Book Magazine (July/August 2002)

By Christi Ravneberg

"Youth Movement"

"Most teens can spot a fake a mile away," says editor and publisher Beverly Horowitz. Which is why, she says, teens have taken to writing for themselves--and not just for their school paper or personal Web sites.

Amelia Atwater-Rhodes was only fourteen when her first novel, In the Forests of the Night, was accepted by Delacorte. Since then, the girl some call the next Anne Rice has published three more well-reviewed and peer-approved vampire novels.

Grove Press expects Twelve, an edgy novel by eighteen-year-old Nick McDonell about drugs, sex and violence among wealthy urban prep school students, to be a hit this summer. "The ratio of age to talent is horrifying," gonzo journalist Hunter S. Thompson blurbs on the book's back cover. "I'm afraid he will do for his generation what I did for mine."

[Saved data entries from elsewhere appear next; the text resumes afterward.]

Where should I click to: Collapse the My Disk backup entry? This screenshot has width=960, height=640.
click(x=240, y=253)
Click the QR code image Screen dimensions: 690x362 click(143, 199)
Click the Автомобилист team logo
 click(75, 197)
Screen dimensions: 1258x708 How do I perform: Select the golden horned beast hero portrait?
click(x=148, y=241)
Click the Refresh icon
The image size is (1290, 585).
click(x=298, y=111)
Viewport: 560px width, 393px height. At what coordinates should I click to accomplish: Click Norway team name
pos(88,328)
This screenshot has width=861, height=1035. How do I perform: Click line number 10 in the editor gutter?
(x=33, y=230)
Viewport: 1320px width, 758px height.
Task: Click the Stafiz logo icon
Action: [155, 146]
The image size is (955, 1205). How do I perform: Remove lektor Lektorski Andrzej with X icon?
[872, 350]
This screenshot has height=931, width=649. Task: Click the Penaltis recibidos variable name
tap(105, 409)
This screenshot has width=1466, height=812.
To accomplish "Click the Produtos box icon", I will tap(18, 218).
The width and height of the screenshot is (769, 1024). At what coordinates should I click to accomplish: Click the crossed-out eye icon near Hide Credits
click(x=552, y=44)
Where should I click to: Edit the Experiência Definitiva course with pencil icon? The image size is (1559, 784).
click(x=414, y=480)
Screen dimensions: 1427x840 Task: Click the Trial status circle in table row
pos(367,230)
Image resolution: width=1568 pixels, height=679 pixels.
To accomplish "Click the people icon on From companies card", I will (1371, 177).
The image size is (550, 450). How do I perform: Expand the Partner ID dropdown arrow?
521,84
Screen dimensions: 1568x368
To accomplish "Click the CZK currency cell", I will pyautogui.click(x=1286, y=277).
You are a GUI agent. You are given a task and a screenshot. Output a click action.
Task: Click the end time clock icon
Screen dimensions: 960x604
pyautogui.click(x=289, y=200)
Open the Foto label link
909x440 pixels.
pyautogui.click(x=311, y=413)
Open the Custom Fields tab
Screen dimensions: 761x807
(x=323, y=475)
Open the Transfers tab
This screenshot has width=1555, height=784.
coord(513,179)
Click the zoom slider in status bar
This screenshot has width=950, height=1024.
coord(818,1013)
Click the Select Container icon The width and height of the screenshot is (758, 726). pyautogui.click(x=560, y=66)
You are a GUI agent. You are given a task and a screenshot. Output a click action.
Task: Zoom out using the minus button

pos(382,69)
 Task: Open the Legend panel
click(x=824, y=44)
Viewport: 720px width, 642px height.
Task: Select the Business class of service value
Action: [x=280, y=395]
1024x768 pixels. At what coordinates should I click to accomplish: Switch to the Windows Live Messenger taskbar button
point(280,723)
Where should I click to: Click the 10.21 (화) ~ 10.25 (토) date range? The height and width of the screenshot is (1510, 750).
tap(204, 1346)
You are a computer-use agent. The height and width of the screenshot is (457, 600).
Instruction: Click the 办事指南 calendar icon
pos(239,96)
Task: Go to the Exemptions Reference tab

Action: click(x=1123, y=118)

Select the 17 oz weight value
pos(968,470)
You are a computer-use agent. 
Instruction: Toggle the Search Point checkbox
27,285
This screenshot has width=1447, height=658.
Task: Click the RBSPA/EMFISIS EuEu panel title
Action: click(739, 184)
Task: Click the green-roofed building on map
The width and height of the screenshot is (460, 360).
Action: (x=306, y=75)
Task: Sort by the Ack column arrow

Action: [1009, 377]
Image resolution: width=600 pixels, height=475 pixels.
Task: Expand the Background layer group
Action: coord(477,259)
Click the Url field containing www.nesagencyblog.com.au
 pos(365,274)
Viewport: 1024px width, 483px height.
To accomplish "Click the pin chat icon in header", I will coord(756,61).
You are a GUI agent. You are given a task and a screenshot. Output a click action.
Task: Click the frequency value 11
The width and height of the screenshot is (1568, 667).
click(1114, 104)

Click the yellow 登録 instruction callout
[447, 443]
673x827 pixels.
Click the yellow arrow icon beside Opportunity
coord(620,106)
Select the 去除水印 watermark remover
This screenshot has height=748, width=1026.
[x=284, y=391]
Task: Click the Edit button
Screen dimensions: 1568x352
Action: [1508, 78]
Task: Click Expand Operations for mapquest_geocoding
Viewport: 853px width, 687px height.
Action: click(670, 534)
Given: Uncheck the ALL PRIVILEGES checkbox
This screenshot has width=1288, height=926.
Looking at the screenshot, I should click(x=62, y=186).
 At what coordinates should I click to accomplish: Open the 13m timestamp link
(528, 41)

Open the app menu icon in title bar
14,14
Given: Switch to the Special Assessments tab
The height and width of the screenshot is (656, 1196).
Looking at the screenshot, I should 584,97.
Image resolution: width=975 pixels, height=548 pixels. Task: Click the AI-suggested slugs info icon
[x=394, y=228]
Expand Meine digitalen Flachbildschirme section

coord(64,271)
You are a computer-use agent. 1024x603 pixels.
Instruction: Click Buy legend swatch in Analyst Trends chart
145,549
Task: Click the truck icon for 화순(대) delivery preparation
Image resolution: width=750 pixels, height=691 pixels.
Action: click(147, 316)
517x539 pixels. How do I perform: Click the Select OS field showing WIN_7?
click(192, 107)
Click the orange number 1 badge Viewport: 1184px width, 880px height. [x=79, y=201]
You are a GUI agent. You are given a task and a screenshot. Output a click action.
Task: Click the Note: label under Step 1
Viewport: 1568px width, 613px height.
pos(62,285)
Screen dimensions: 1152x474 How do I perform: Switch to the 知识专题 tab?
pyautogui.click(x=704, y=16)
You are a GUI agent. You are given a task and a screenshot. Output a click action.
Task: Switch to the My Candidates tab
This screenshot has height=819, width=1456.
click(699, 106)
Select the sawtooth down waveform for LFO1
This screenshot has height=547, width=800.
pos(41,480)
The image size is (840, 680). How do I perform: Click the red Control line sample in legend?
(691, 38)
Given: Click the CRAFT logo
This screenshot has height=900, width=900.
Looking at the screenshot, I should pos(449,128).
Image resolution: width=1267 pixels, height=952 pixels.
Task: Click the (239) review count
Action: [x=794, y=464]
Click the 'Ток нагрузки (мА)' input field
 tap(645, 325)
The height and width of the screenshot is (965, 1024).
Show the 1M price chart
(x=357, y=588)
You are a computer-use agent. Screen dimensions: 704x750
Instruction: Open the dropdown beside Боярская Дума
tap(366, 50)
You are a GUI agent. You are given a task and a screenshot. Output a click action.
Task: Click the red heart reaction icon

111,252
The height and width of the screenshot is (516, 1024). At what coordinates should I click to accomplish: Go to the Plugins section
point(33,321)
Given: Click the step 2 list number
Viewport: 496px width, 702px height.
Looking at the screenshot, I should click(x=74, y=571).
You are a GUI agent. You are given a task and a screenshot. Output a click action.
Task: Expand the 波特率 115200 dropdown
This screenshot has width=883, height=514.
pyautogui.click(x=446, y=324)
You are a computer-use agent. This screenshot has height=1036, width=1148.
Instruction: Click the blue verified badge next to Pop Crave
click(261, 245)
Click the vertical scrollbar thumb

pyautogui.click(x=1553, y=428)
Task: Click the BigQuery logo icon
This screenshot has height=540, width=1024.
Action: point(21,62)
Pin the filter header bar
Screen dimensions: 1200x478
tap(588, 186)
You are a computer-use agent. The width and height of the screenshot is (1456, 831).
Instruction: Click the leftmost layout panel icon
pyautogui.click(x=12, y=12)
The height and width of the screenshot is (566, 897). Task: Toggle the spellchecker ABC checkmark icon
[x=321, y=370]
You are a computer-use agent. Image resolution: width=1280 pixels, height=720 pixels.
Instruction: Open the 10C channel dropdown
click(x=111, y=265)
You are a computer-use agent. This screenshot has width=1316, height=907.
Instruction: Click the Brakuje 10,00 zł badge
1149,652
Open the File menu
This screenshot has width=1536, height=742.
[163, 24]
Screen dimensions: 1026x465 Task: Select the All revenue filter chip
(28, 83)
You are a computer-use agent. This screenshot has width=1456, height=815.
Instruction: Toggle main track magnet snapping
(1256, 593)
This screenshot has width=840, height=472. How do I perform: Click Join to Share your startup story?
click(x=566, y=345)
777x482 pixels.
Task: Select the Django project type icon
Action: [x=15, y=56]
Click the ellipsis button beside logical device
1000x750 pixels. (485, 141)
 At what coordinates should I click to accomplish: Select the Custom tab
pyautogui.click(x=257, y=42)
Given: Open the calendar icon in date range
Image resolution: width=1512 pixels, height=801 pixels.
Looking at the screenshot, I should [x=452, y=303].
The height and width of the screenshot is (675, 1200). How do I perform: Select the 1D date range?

Some teens go the nonfiction route. In 2000, then-nineteen-year-old Ned Vizzini published Teen Angst? Naaah... , a series of humorous essays about teenage life. That same year, Jay Liebowitz, a then-eighteeen-year-old finance whiz, published Wall Street Wizard, a teen's guide to getting rich. And Katherine Tarbox's, a hit among teens last summer, tells her personal story of online sexual victimization.

Tarbox says young writers can offer a fresh view of the world--a view that has until now often been neglected. "I think publishing houses want a voice to be seasoned," she says, "and sometimes overlook that there's a unique value to having a voice be raw."